I think it's important to ask her, if the situation was reversed, would she be uncomfortable? Be explicit, say 'If I was going away to work and part of my job was meeting up with a woman, let's call her Suzy. And I have told you that I went out with Suzy outside of work. Also that have been to Suzy's house, and you also know that I have received texts from Suzy saying specifically '___________________', would you be concerned that I may be crossing the line? And what would you need me to do to help you be more comfortable with my relationship with Suzy?
Make sure and let her know that your relationship is important to you and you want to work on it, if there is anything wanting for her. Because she may just be enjoying attention she feels she is lacking at home, and have no intentions of leaving or hurting you.

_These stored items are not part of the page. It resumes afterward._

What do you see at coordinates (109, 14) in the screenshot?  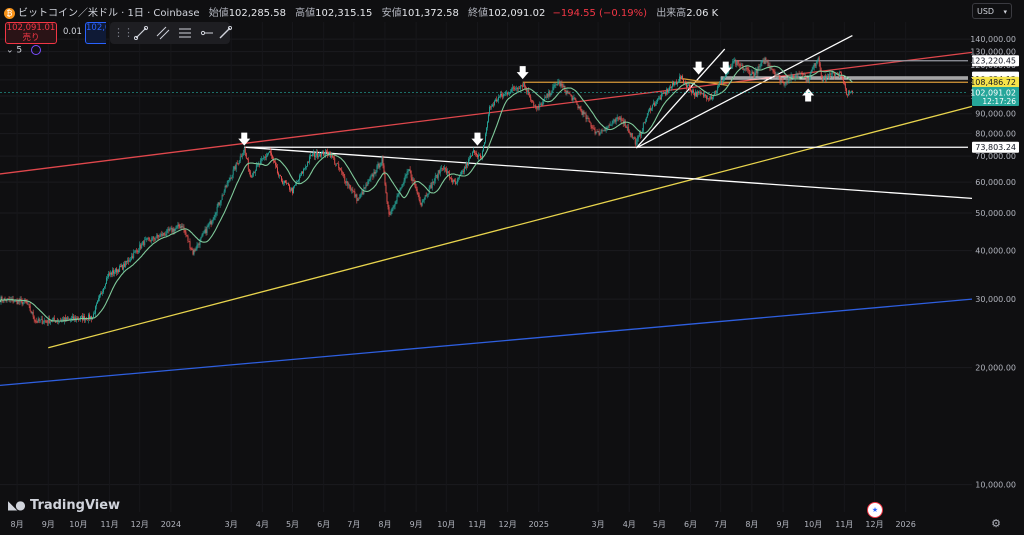 I see `symbol-title: ビットコイン／米ドル · 1日 · Coinbase` at bounding box center [109, 14].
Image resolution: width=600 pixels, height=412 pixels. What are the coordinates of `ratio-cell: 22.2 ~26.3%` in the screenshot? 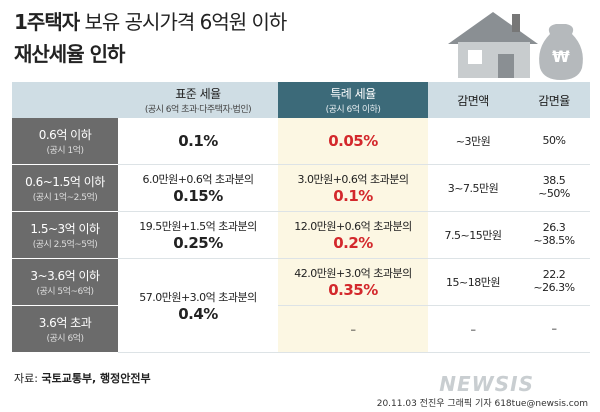 It's located at (554, 282).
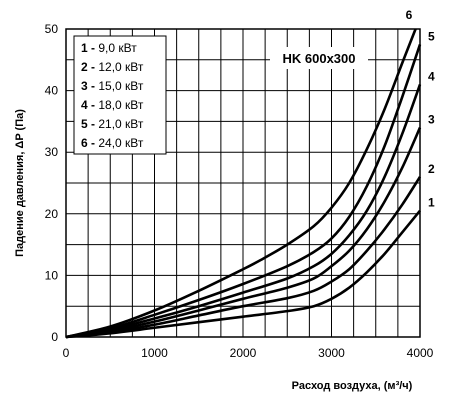  Describe the element at coordinates (420, 109) in the screenshot. I see `curve-labels: 1 2 3 4 5 6` at that location.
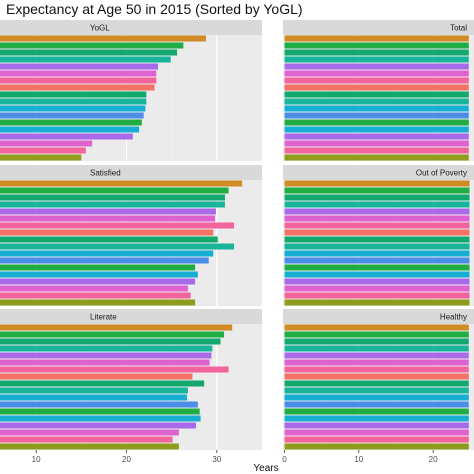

On the other hand, if the relationship isn't so important to you, that you want to work on it, and you'd rather just kick her out, well it follows that she would subconsciously be open to this attention from elsewhere.
You need to have a conversation and agree that you are both in it to win it.
Last edited by pseudosooz; 03-10-14 at 09:35 PM.
“Love is the ultimate outlaw. It just won't adhere to any rules. The most any of us can do is to sign on as its accomplice. Instead of vowing to honor and obey, maybe we should swear to aid and abet. That would mean that security is out of the question. The words "make" and "stay" become inappropriate. My love for you has no strings attached. I love you for free.”